SMDK Başkan Yardımcısı Nura el-Emir, Lübnan hükümetine çağrıda bulunarak, bütün yerel ve uluslararası hukuk kurallarını hiçe sayarak Suriyelileri katleden Esed rejimi ve Hizbullah terörünün kurbanı olan Suriyeli mültecilerin, serbest bırakılmasını istedi.
el-Emir şunları kaydetti;
“ Biz Lübnan ordusunu Suriye gerçekliğini anlama konusunda terörist örgütler ve Hizbullah’ın tuzağına düşmemesi konusunda uyardık. Lübnan ordusundan kardeşlerimizin kaçırılması olayında, en başından beri derhal salıverilmelerini talep ettik. Şii bir ailenin Suriyeli bir çocuğa işkence görüntülerini içeren bir videonun ve benzerlerinin sosyal medya aracılığıyla bütün bölgede paylaşması noktasında da bu türden videoları yayınlayanların iki halk arasında çatışma çıkarmak istediğini belirttik. Bu tür eylemlerin halklar arasında ayrılık çıkarma ve mezhepçilik duygularını yayma üzerine siyaseti takip eden Esed ve Hizbullah’ın çıkarlarına hizmet edeceğini söyledik.”

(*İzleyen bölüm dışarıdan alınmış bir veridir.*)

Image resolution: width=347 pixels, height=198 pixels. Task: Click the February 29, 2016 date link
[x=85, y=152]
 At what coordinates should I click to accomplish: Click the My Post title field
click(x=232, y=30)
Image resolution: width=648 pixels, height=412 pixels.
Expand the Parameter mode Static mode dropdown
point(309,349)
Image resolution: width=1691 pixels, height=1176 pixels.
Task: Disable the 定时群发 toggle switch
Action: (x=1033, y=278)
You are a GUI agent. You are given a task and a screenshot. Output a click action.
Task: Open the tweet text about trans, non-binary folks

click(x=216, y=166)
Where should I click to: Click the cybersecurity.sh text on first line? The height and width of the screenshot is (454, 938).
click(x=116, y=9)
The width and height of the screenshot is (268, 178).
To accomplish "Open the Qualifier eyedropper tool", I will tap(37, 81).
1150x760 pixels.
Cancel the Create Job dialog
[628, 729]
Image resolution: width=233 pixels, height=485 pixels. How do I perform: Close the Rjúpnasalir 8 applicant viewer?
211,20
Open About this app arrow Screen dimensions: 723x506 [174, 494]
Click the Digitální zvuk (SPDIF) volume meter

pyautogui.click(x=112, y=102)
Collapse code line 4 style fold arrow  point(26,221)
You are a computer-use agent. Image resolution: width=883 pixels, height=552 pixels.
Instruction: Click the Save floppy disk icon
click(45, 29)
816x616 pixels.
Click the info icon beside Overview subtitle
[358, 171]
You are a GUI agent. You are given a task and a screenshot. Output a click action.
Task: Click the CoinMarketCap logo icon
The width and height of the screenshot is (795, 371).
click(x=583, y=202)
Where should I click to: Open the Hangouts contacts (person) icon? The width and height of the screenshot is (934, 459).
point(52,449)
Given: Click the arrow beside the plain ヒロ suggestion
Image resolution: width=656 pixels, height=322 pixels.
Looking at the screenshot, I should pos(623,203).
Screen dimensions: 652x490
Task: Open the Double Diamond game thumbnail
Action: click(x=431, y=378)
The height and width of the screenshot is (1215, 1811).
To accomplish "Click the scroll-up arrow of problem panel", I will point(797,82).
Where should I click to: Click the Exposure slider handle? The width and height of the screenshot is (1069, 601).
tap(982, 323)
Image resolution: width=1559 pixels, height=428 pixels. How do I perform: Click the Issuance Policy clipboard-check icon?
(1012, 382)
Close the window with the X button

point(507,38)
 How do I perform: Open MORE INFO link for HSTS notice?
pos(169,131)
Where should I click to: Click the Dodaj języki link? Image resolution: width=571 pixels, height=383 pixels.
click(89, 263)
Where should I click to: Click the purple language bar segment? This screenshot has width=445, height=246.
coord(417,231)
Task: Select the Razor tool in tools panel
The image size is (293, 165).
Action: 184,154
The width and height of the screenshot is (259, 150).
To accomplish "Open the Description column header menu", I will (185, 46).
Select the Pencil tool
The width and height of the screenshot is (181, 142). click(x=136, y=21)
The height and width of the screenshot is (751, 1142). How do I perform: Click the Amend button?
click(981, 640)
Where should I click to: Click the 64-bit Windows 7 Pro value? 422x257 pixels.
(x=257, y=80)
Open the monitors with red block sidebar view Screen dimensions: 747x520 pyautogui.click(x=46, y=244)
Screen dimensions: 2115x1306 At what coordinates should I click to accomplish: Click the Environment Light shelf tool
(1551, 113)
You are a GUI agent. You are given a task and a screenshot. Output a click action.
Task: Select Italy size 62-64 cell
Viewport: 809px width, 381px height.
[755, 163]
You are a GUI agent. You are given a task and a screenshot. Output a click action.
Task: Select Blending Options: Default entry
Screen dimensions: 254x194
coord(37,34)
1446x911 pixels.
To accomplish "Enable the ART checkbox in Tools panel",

el-Emie, iki halkın omuz omuza vererek tek safta yer alması ve bölgeyi Esed kontrolünde tutan Hizbullah ve terörist gruplara engel olması gerektiğini ifade etti. Bu kesimlerin sadece Suriye’yi değil bütün bölgeyi savaş alanına çevirmek istediğini dile getirdi. Evlatları kaçırılan Lübnanlı ailelerin acısını en derinden hissedenlerin kendileri olduğunu, ailelerine kavuşmalarını dört gözle beklediklerini belirtti. Kendileri ve Lübnan halkının tek düşmanının Hizbullah’ın bölgeye yaydığı zulüm ve terör olduğu kaydetti.
SMDK Sözcüsü Salim el-Musallat, Suriyeli mülteci Ahmed Derre’nin Lübnan ordusuna ait karakolda sorgu sırasında işkence altında can vermesini kınayarak şunları kaydetmişti;
“ Uluslararası hukukun ve insan haklarının ayaklar altına alınması, iki ülkenin toplumsal ve siyasal barışına hizmet etmez. Aksine Suriye ve Lübnan’da toplumsal ayrışmayı hedefleyen terörist Esed rejimi ve Hizbullah örgütünün çıkarlarına hizmet eder. Zira bu rejimler bölgedeki mafyavari iktidarlarını ayakta tutmak için fitne çıkarmak ve toplumsal ayrışmayı derinleştirmek için çabalamaktadır.”
el-Musallat, Lübnan hükümetinin, iki kardeş ülke arasında uzun vadede sorunlara neden olacak siyasi ve hukuki usulsüzlükler karşısında üzerine düşün sorumluluğu yerine getirmesi gerektiğini söyleyerek, bu türden saldırıların arkasında terörist Hizbullah’ın olduğu ifade etmişti. Bu türden eylemlerin Lübnan ulusal güvenliğine hizmet etmediği gibi, çevre ülkelerle ilişkisine de zarar verdiğini belirtmişti. Hatta bölgenin toplumsal güvenliğinin, İran’ın ulusal çıkarlarının bölgedeki uzantısı olan terörist Hizbullah’ın siyasi çıkarlarına kurban edilmek istendiğine dikkati çekmişti.
Lübnan ordusuna çağrıda bulunan el-Musallat, “ Yüzlerce Suriyeli tutuklunun serbest bırakılması, herhangi bir soruşturma sırasında uluslararası hukuka riayet edilmesi, Lübnan ulusal güveliği için gereklidir” demişti.